How home chats became our digital ghetto

How home chats became our digital ghetto 2

We were once promised that the latest technologies would free up humanity's time for high art, philosophy, and flights to other galaxies. Instead, we got home chats. This is a strange digital ghetto where people who were previously united only by a shared elevator and a reluctant nod in the morning now have a 24-hour platform to demonstrate their crises, informs Ukr.Media.

Lawyers say that home chat is now equated to a public place, and for insulting there you can get a very real fine. In my opinion, you should be fined for the very idea of adding people there without their notarized consent. I have long made it a rule to put any mass correspondence on eternal silent mode so as not to shake my nervous system once again. But acquaintances from time to time bring such messages from there that you involuntarily begin to doubt the adequacy of Darwin's theory.

Here, for example, is a classic story that roams megacities. A perfectly decent house, adults with higher educations. The management company warns in advance about a planned power outage from nine to twelve. Naturally, at nine o'clock five, the chat explodes with questions “where did the electricity go?”. This is normal, we are all too lazy to read the ads. But then the thriller begins. Someone writes in a panic: “Neighbors, what's wrong with the gas? It's hissing, it stinks, but it's not burning! I've already called the emergency services!”.
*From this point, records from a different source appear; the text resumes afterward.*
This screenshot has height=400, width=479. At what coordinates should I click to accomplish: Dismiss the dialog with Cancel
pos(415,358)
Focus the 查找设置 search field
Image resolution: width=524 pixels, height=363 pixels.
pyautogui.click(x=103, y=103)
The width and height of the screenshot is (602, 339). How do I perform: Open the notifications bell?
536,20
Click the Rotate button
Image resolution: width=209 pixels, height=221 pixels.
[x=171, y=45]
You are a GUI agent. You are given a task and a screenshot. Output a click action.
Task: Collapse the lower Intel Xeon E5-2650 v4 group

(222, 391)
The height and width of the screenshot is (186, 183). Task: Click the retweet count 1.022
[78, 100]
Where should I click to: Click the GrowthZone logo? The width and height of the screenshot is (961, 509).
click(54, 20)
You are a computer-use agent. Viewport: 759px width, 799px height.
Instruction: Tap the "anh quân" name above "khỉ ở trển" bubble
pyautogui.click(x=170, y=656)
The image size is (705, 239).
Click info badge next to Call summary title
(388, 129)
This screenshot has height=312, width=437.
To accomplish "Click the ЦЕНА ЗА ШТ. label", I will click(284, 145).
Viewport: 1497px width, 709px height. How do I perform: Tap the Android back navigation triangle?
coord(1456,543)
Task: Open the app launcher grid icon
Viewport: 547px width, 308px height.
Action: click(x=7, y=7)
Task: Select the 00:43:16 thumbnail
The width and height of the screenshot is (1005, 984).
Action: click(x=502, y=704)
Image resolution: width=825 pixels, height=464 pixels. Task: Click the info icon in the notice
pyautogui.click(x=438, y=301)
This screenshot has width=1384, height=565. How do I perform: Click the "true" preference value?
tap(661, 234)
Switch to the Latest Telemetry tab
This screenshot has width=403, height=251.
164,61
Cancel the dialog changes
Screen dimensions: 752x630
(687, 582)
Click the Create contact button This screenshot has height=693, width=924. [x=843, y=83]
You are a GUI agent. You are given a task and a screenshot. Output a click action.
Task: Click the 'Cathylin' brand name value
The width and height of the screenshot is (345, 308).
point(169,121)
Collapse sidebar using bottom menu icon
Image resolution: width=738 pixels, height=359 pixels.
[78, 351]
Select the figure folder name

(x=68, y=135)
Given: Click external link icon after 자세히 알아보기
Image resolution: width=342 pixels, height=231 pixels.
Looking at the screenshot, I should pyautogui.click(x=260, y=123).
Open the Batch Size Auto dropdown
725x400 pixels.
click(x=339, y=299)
A little later, a large-scale tragedy is revealed: there is no light, the automatic piezo ignition on the expensive hob does not click, and the concept of a regular match or lighter has been erased from memory as an atavism. On the one hand, it is funny. And on the other, it becomes a little uncomfortable from the realization that we live in concrete boxes next to such people.

Or another interesting phenomenon – the total delegation of the instinct of self-preservation. Chats have corrupted us with the illusion that there is an all-powerful “Admin” somewhere. A light bulb burns out – we write to the admin, a puddle on the stairs – the admin will sort it out. But when a garbage container catches fire in the yard, and a person, instead of dialing 101, takes a photo of the flame, throws it into the chat and writes: “Admin, the garbage container is on fire, call the firefighters”… This is already a kind of terminal stage of infantility. It seems that just a little longer, and requests will fly into the same chat: “Admin, order me a coffee” or “Admin, tell my wife that I am filing for divorce, because I am somehow uncomfortable.”

And a separate genre of urban photography, which colleagues regularly talk about. This is a macro shot of dog excrement on the lawn with an accompanying question for a hundred apartments: “Whose dog did this?” Obviously, the author of the shot sincerely hopes that someone will now enter the chat, conduct a thorough visual examination, recognize the author's style of his Yorkshire Terrier and publicly repent.

It seems like these chat rooms were created so that we could quickly solve minor problems and live in comfort. But in reality, we got an endless reality show that proves every day: the more tools we have for communication, the more difficult it is for us to simply coexist peacefully and quietly.